# Is my US income taxable in Mexico?



## xpro6000 (Jan 14, 2014)

If a US Citizen is working online and generates all his income like that will he get taxed on his income by Mexican law?


----------



## TundraGreen (Jul 15, 2010)

xpro6000 said:


> If a US Citizen is working online and generates all his income like that will he get taxed on his income by Mexican law?


Both Mexico and the US tax worldwide income. Mexico and the US have signed a treaty that recognizes taxes paid in the other country and allows deductions for them.

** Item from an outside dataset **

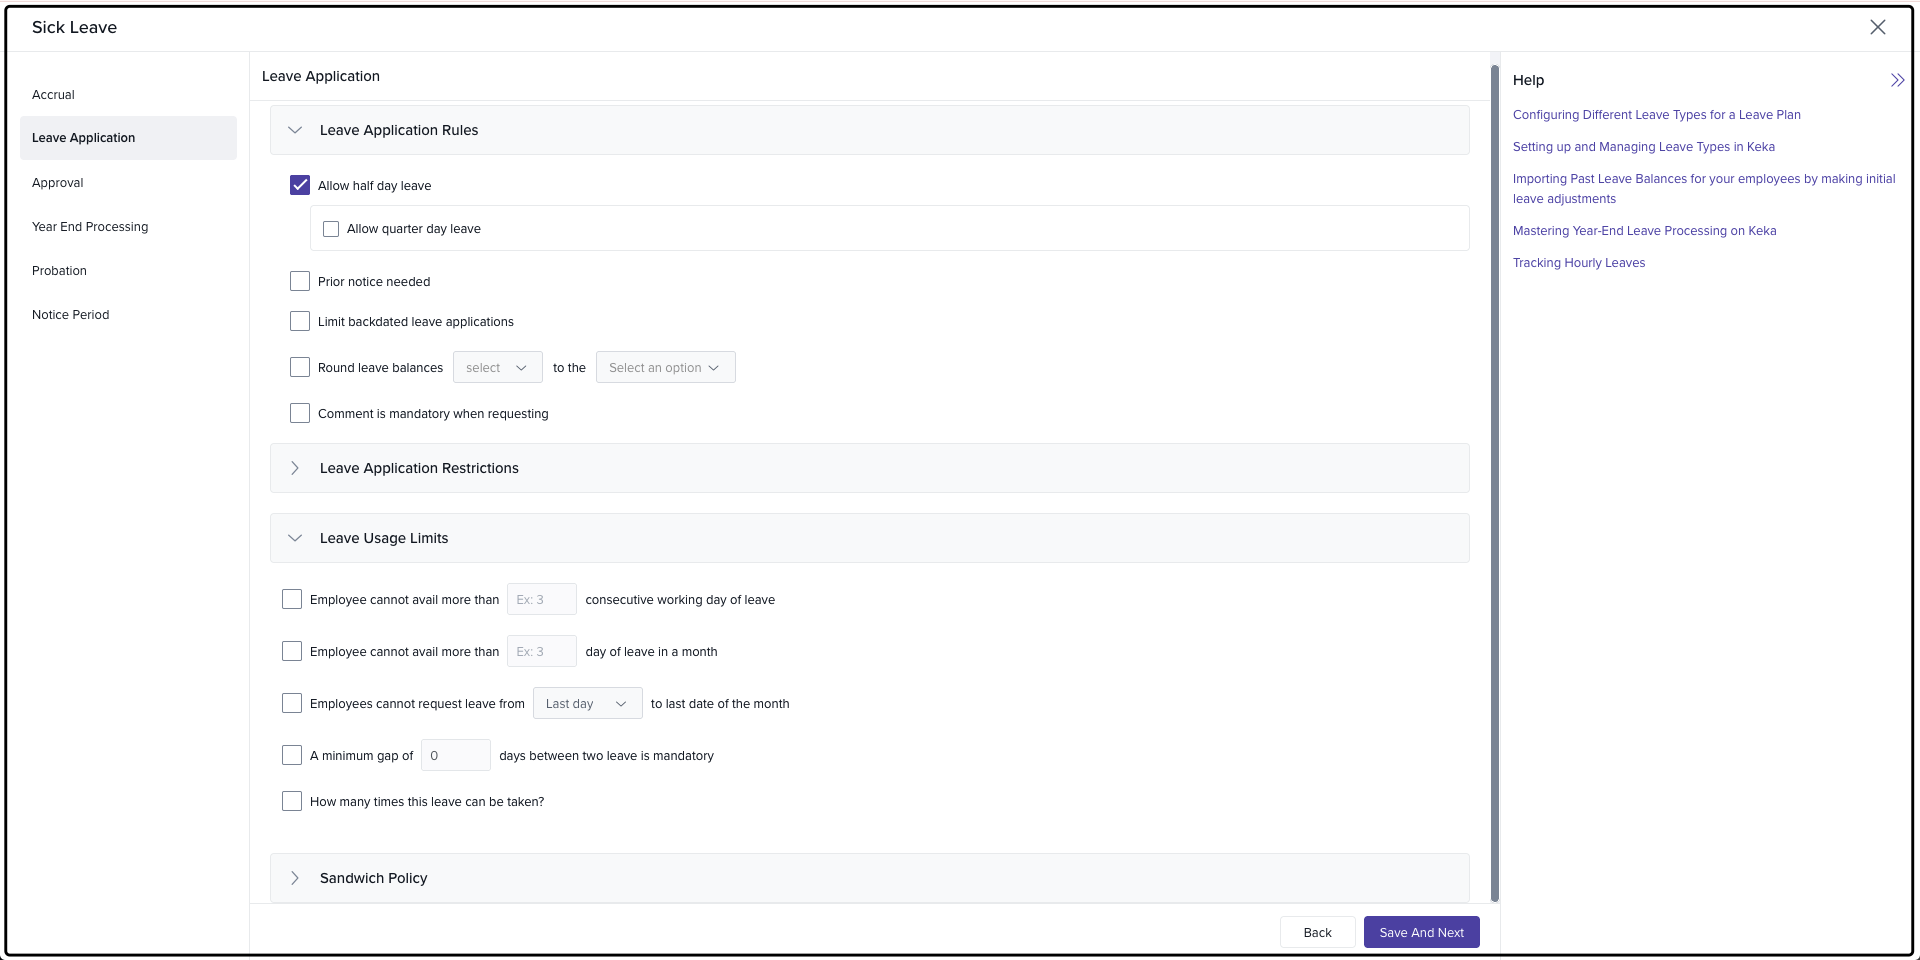Expand the Sandwich Policy section
1920x960 pixels.
tap(295, 878)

I am neither a tax attorney nor an accountant so take this information with a grain of salt. It is my undstanding that if you are paying US taxes on income from US sources, it is likely that you would not owe additional Mexican taxes. Consequently, many do not file Mexican returns for US income.


----------



## xpro6000 (Jan 14, 2014)

TundraGreen said:


> Both Mexico and the US tax worldwide income. Mexico and the US have signed a treaty that recognizes taxes paid in the other country and allows deductions for them.
> 
> I am neither a tax attorney nor an accountant so take this information with a grain of salt. It is my undstanding that if you are paying US taxes on income from US sources, it is likely that you would not owe additional Mexican taxes. Consequently, many do not file Mexican returns for US income.


yes but with US you are exempt for the first (about 100 000) as long as you spend less than 35 days in the US.


----------



## charlie131120 (Nov 30, 2013)

xpro6000 said:


> yes but with US you are exempt for the first (about 100 000) as long as you spend less than 35 days in the US.


I also am not an accountant or tax lawyer - but there is no free lunch. If you take the US Foreign Earned Income Exemption it is implied that you are paying Mexico for those earnings. And - I believe Mexico will give you a higher tax bill. And if you exceed the exemption amount - you have to pay the US on the balance and (I don't know how to word it) - you jump into the tax tables at the exclusion limit (you are not starting at zero). But this is just what I understand - I could be wrong.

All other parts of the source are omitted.